# Documentation switched to AsciiDoc



## sidetone (Jun 26, 2021)

FreeBSD books and articles switched formats from DocBook to a lighterweight AsciiDoc. This was intended to make document contributions easier.

Manpages remained as mdoc.

(This was written about in the latest FreeBSD Journal)


----------



## grahamperrin@ (Jun 27, 2021)

Thanks 

<https://issue.freebsdfoundation.org/publication/?m=33057&i=706299&p=9&ver=html5>


----------



## a6h (Jun 27, 2021)

sidetone said:


> FreeBSD books and articles switched formats from DocBook to a lighterweight AsciiDoc.

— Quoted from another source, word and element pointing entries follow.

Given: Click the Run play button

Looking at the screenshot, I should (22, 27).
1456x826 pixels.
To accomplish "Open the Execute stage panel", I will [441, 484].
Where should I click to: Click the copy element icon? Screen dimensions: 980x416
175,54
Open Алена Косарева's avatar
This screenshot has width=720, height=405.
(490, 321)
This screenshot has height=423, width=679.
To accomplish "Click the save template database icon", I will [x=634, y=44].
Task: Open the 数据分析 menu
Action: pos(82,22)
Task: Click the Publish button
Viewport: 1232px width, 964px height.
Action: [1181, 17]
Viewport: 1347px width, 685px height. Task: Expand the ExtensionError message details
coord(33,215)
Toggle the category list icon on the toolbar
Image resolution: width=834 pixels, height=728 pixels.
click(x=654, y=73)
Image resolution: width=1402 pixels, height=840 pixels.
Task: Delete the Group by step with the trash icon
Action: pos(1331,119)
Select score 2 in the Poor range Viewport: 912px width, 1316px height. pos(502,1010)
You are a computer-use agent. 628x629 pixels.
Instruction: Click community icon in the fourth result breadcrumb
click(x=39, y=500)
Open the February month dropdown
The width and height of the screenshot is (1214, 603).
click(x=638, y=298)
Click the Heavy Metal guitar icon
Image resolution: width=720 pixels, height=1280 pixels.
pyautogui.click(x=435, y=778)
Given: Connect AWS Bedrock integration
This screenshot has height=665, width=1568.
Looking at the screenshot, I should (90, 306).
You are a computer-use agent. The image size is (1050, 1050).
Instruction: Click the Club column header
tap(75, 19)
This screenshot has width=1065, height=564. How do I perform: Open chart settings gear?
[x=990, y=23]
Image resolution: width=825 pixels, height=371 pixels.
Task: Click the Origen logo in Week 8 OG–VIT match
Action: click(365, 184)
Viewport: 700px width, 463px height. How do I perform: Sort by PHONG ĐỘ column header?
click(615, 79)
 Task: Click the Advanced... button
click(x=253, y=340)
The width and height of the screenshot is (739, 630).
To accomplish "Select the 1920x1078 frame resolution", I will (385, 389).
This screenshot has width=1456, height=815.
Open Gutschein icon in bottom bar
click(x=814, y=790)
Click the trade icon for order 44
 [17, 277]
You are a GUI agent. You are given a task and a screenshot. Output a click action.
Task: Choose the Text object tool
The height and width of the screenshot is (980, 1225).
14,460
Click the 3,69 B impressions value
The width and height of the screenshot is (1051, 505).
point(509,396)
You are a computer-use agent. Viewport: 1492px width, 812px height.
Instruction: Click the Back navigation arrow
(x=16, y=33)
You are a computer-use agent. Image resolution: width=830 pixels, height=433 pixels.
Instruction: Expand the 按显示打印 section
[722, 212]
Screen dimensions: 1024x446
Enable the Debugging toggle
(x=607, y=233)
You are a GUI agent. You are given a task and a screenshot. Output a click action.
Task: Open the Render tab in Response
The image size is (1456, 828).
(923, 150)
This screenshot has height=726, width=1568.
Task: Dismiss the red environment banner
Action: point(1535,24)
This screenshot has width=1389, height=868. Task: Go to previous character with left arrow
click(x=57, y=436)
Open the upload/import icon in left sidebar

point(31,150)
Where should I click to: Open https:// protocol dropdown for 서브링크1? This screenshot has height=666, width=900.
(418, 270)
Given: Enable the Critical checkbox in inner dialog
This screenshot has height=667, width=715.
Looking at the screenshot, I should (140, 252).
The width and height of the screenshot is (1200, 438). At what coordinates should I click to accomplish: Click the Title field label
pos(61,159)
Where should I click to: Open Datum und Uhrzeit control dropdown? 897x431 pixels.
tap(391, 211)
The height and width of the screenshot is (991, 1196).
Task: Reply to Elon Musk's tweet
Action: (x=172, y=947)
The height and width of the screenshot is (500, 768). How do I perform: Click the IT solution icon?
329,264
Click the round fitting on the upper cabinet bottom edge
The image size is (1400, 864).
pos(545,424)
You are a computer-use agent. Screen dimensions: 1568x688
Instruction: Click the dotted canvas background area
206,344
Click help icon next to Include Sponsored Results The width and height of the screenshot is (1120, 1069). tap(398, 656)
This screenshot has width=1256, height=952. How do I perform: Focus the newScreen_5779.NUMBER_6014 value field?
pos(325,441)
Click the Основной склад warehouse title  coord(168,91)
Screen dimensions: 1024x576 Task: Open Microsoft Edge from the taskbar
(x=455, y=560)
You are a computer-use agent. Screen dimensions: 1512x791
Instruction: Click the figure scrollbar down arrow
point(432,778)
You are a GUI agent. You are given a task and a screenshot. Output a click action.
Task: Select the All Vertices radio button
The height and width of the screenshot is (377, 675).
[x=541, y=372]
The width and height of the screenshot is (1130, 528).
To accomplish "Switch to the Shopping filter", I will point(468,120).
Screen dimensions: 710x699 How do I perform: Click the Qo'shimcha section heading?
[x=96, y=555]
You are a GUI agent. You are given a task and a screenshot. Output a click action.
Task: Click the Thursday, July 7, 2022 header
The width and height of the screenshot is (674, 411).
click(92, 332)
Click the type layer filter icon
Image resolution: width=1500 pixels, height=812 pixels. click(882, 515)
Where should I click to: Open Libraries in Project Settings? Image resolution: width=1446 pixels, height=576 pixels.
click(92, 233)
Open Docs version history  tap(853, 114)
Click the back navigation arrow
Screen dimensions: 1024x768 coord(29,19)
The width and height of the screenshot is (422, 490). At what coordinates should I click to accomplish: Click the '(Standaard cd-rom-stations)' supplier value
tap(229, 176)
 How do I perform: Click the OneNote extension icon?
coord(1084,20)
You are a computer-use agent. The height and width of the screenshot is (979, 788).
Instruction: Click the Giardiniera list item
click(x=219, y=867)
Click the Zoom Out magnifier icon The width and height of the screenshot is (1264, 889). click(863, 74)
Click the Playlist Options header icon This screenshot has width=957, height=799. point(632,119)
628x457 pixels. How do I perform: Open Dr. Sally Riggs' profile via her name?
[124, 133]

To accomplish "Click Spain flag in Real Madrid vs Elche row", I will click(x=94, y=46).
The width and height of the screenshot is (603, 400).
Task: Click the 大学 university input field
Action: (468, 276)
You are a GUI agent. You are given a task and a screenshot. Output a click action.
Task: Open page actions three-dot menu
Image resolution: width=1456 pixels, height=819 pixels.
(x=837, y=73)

First impression: it striked me as MoinMoin wiki (FreeBSD Wiki). I'm familiar with MoinMoin, so I like the new one better.



grahamperrin said:


> <https://issue.freebsdfoundation.org/publication/?m=33057&i=706299&p=9&ver=html5>


Thanks for the link. By the way, I still don't understand why they publish the journal in such manner, e.g. how to zoom? Also, scroll wheel is out of control!


----------



## grahamperrin@ (Jun 27, 2021)

vigole said:


> … why they publish the journal in such manner,



There's also the PDF option.



vigole said:


> …scroll wheel is out of control!



It seems OK for me. 

If you find it oversensitive (scrolling more than one page at a time), you can use Right and Left keys instead.


----------